Him

hello, are you the one who’s gone astray?

are you where you need to be?

have you talked with Him today?

no? so, why talk with me?

 

so you think i can fix you?

i mean, i can try.

there’s not much i can really do.

i don’t get why you want me. just why?

 

is it that i lessen your pain?

do i numb the isolation?

strain, strain, and more strain

is all that i gain from this flirtation.

 

sorry

 

was that unkind?

i guess that’s not completely true

maybe i shouldn't speak my mind,

at least, not while i’m with you.

 

i forget about these burdens i feel

when we’re having so much fun.

i forget, but they’re real,

and the doubts have only just begun.

 

i’ve told you once before,

i don’t think i can fix you,

but i know He can for sure.

He’s fixing me too.

 

He loves you, i’m sure.

much more than i.

He and i have been talking more.

He’s asking me to say goodbye.

 

i will do what He asks

even if it makes me cry.

i don’t expect you to understand,

even i have been asking why.

 

i ask Him for comprehension.

He tells me, “that will come, but slow.”

you are under grave misapprehension.

how dare you think that i was asking Him for a lighter load.

 

slowly, He’s showing me why i had to say goodbye to you.

i’ve been asking Him and asking and i continue ask.
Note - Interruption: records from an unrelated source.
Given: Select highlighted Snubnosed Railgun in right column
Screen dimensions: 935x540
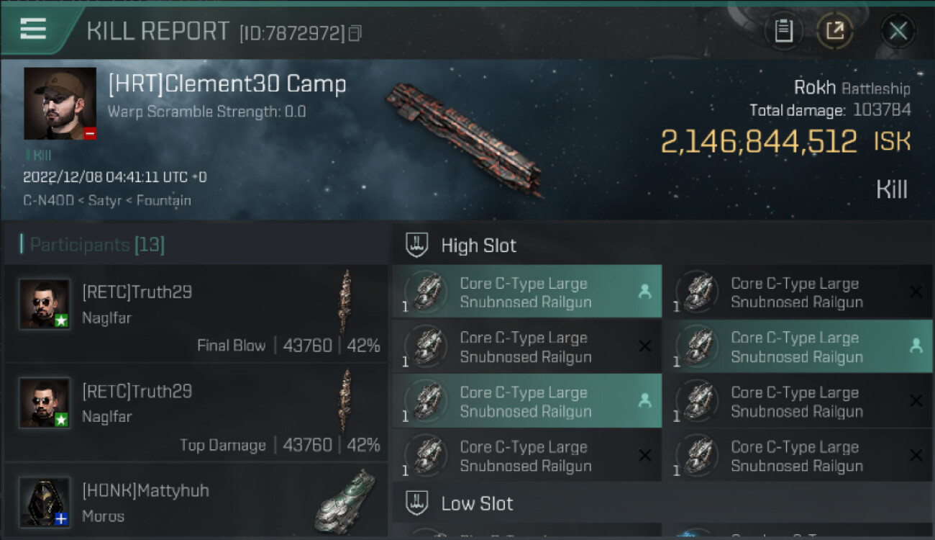Looking at the screenshot, I should point(797,347).
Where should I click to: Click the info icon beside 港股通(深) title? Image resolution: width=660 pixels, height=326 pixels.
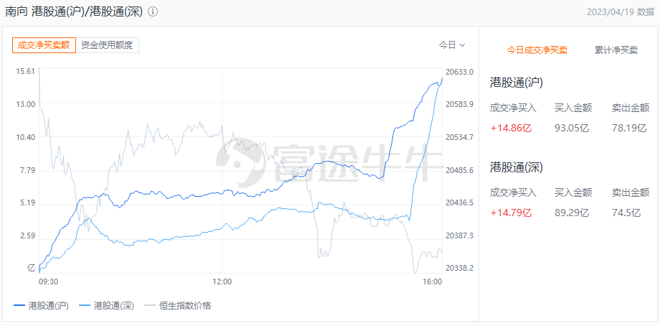[x=154, y=11]
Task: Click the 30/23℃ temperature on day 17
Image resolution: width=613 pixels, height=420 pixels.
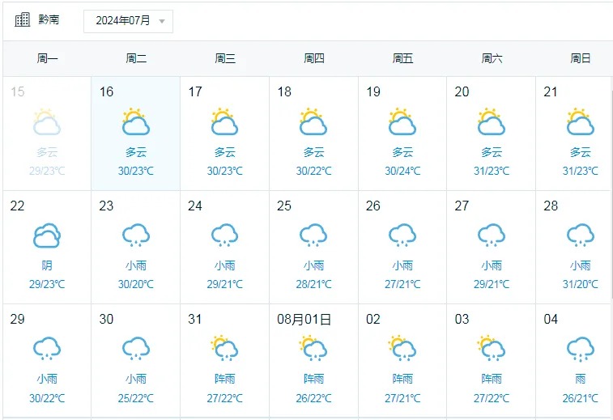Action: (224, 171)
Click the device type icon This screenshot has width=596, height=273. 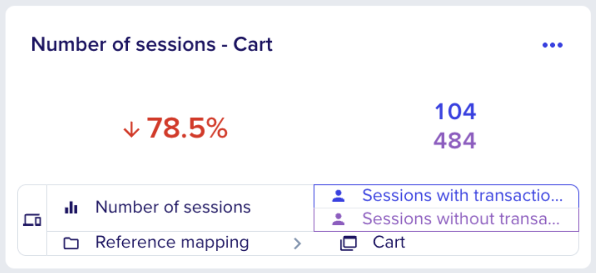pos(32,220)
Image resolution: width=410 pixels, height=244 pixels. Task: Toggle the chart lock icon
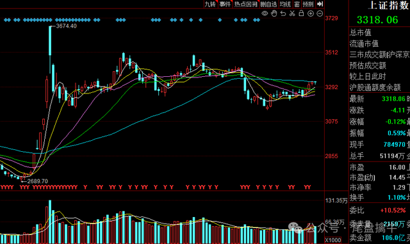(301, 13)
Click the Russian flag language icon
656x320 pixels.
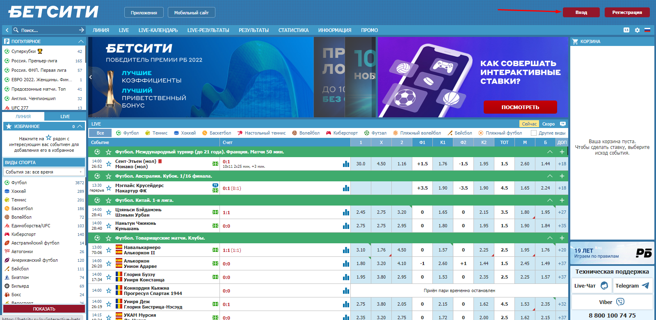point(647,30)
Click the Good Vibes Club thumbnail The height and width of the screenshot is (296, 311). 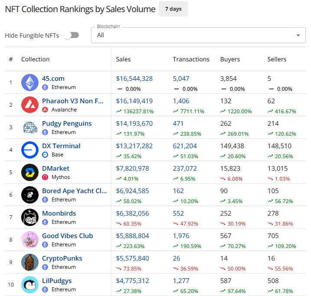30,240
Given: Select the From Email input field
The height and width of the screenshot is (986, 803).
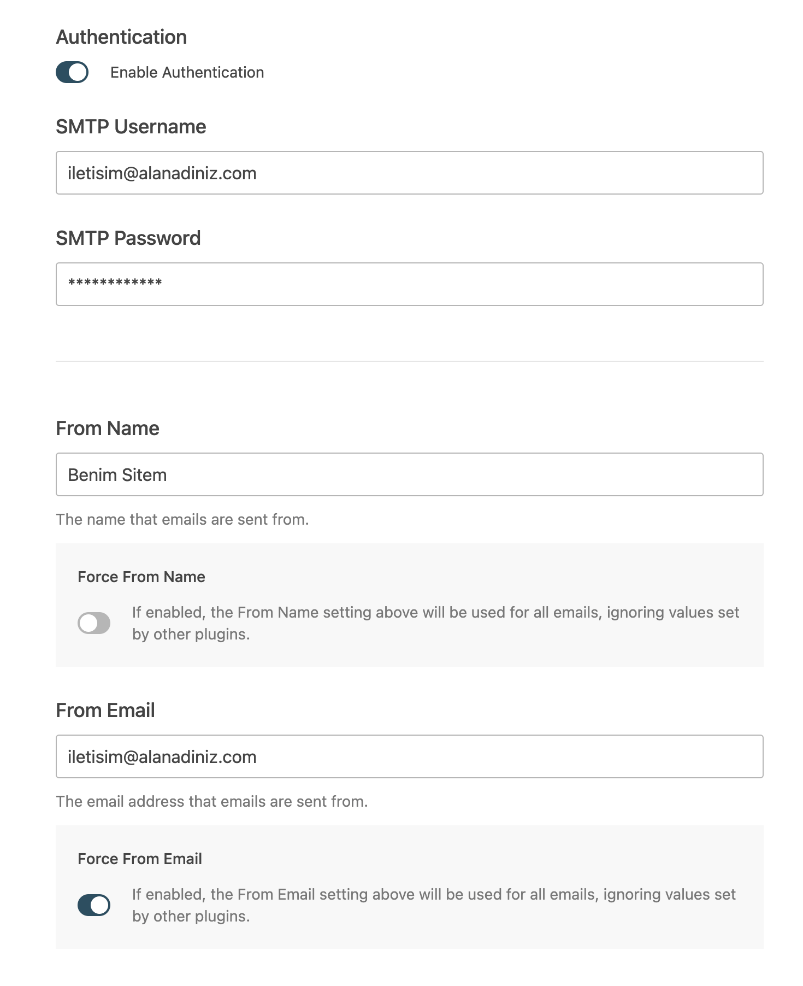Looking at the screenshot, I should [410, 756].
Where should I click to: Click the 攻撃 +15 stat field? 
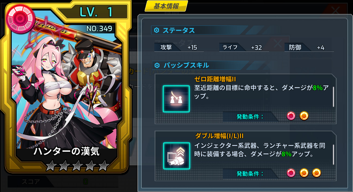tap(179, 47)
i understand now, and the truth i do truly rue,

that, when with you, i was not me. i was you.

 

even now that i have said goodbye,

you hold on. to me. to us.

you hold on.

and continue to make me cry.

 

all this time we’ve been talking,

i’ve been pouring into you.

i spend my days sleepwalking,

because i’ve forgotten who to look to.

 

i look to Him now.

 

not only does He show me his perfect love everyday,

but also who i am; i have made a vow.

i try and fail to keep it in every way.

i look to Him now.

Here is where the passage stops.